A contest was held to name the new park, the name to be chosen by school children. It was hard to come up with a name that everyone could agree on. Third-grader Marjorie Ann Voss won a $15 prize for her suggestion of Community Beach. Bobby Race suggested the name Tongass Park and also won a $15 prize. But about that time the full force of the Great Depression reached Ketchikan and finding a name for a park that everyone could agree on faded from importance as the populace concentrated on economic survival. In spite of the suggestions for a new name, the little park on Tongass Narrows was called Bugge Beach or Rotary Beach - as it is still called today.

In 1943, on the same day, the town would lose both Mr. and Mrs. Bugge in a curious sequence of events. It was a wet and blowing Fourth of July weekend, with .57 inches of rain measured over the weekend and a downpour of almost an inch a day later. Mrs. Bugge had been quite ill and was admitted to Ketchikan General Hospital on Saturday, July 3. The old Bawden Street hospital's rear entrance and the backyard walkway of the Bugge home were only yards apart along the stairway Edmond Street.

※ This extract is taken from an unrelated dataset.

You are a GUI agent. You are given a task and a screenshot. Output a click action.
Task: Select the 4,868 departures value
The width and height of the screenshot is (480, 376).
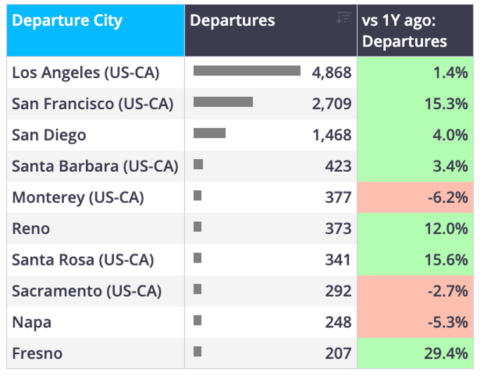pyautogui.click(x=332, y=73)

Mrs. Bugge died at 6 a.m., Sunday July 4. She was 62. Her niece, Dorothy Halvorson, a teacher at Ketchikan High School, couldn't find Mr. Bugge to tell him of his wife's death. A search was begun and an acquaintance of the Bugges, a man named Robert Novatney,

  
  
Patch of Salmon Berries

Patch of Salmon Berries
photo by Dick Kauffman
   
joined in the long search. He had been working with Bugge on a mining property. Novatney found Bugge's body, hidden by leaves, in a patch of salmon berries that grew, and still grow, at the foot of Edmond Street stairs. Dr. Dwight Cramer pronounced him dead and determined that he had died about 12 hours earlier. Police surmised that Bugge, 68 at the time of his death, had probably slipped on the rain-slick planks of his rear walkway and suffered a heart attack as he fell and then rolled down the hill and into the berry bushes. There was no explanation of why he might have been outdoors in the rain at 3:00 a.m., the estimated time of death.

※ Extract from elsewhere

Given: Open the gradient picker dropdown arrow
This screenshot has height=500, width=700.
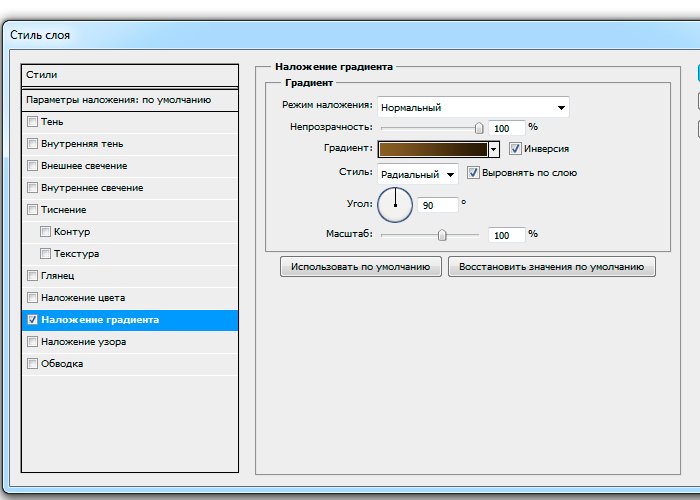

Joint funeral services were held for the couple on July 8 at the Lutheran Church. They are buried side by side in the old Masonic section of Bayview Cemetery. Martin Bugge died a rich man. His will left everything to his wife, with bequests to other family members. In the end, the couple's relatives inherited from his estate and from the sale of their home. Mrs. Bugge's niece Dorothy Halvorson married Robert Novatney two years later. He continued his mining interests and she continued teaching. She taught English at the Juneau Community College for many years and the Novatney Building on that campus is named in her honor.

And Bugge Beach remains just that, Bugge Beach. It was a recreation area built by volunteer efforts and enjoyed by all. Over the years it deteriorated - vandals destroyed the toilets, threw broken bottles into the swimming hole. Fewer and fewer people went to the once popular park. Then during World War II the U.S. Coast Guard took on the park as a project, cleaning the glass and debris from the swimming hole and repairing its damaged breakwater, and clearing the grounds. Over the years, Rotary and other groups have made efforts to keep the park in good shape.

And that's why it's called Bugge Beach, and who it was named for, as well as who he was, where he came from and what happened to him in his life in Ketchikan - where his name will always be remembered.